> **Текст**:
##########

Художники России

О творчестве Андрея Гросицкого

Искусство Андрея Гросицкого умное, вызывающее полярные впечатления. Ставящее сложные задачи. На его примере нужно говорить об особенностях и противоречиях русского поп-арта, существовавшего недолго, но ярко. В работах Гросицкого нет никакой конфронтации, никакого конфликта с миром. Нет той дистанции от изображаемого, которая была у всех американских поп-артистов 60-х. Здесь безусловно происходит соединение такого радикального языка с метафизикой. Привязанность к предмету у Гросицкого – это русская традиция, идущая от символизма. Андрей Гросицкий по сути ставит вопрос, что делать с вещью в философском, метафизическом смысле. Это в определенной степени разрешение того наваждения, которое терзало искусство всего XX века.

Марина Бессонова,
ГМИИ им. Пушкина

Андрей Гросицкий – самый яркий представитель в русском искусстве нынешнего времени той линии, которая в середине 1920-х годов получила название «новой вещественности» или «магического реализма». У Андрея Гросицкого воплотилось то, что действительно было самым ценным в «новой вещественности», образ, который несет в себе смысл не только конкретного изображения, но и всего мира. В действительности такая живопись является подлинной абстракцией в парадигмальном концептуальном смысле слова.

Работы Андрея Гросицкого – лики вещей. Это именно одухотворенное явление вещи, той вещи, за которой на самом деле находится глубинная метафизика, которую по сути может выразить только фигуративное искусство и только искусство пластическое.

Никита Махов,
Государственная Третьяковская галерея, 1998 г.

Жизнь вещей, оказавшихся на полпути между магазинной полкой и свалкой – старых колёс, чайников, утюгов, игрушек – самых разнообразных и случайных, не поддающихся никаким классификациям, для Андрея Гросицкого стала ведущей темой его творчества, соединив его художественные и нравственные задачи.

##########

> **Предоставленные данные**:
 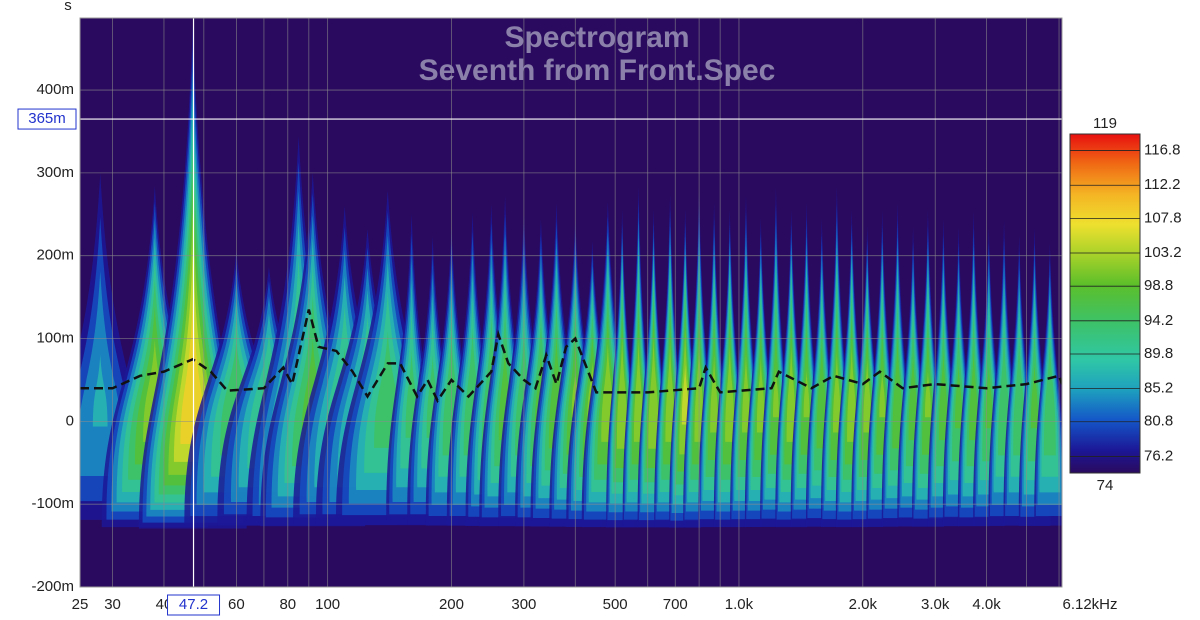 I want to click on colorbar-tick-label: 98.8, so click(x=1158, y=286).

##########

> **Ваше задание**: Пожалуйста, перепишите фрагмент текста о творчестве Андрея Гросицкого от «Андрей Гросицкий –» до «концептуальном смысле слова.» и замените в нём «магического реализма» на «метафизического реализма».

> **Результат задания**:
Андрей Гросицкий – самый яркий представитель в русском искусстве нынешнего времени той линии, которая в середине 1920-х годов получила название «новой вещественности» или «метафизического реализма». У Андрея Гросицкого воплотилось то, что действительно было самым ценным в «новой вещественности», образ, который несет в себе смысл не только конкретного изображения, но и всего мира. В действительности такая живопись является подлинной абстракцией в парадигмальном концептуальном смысле слова.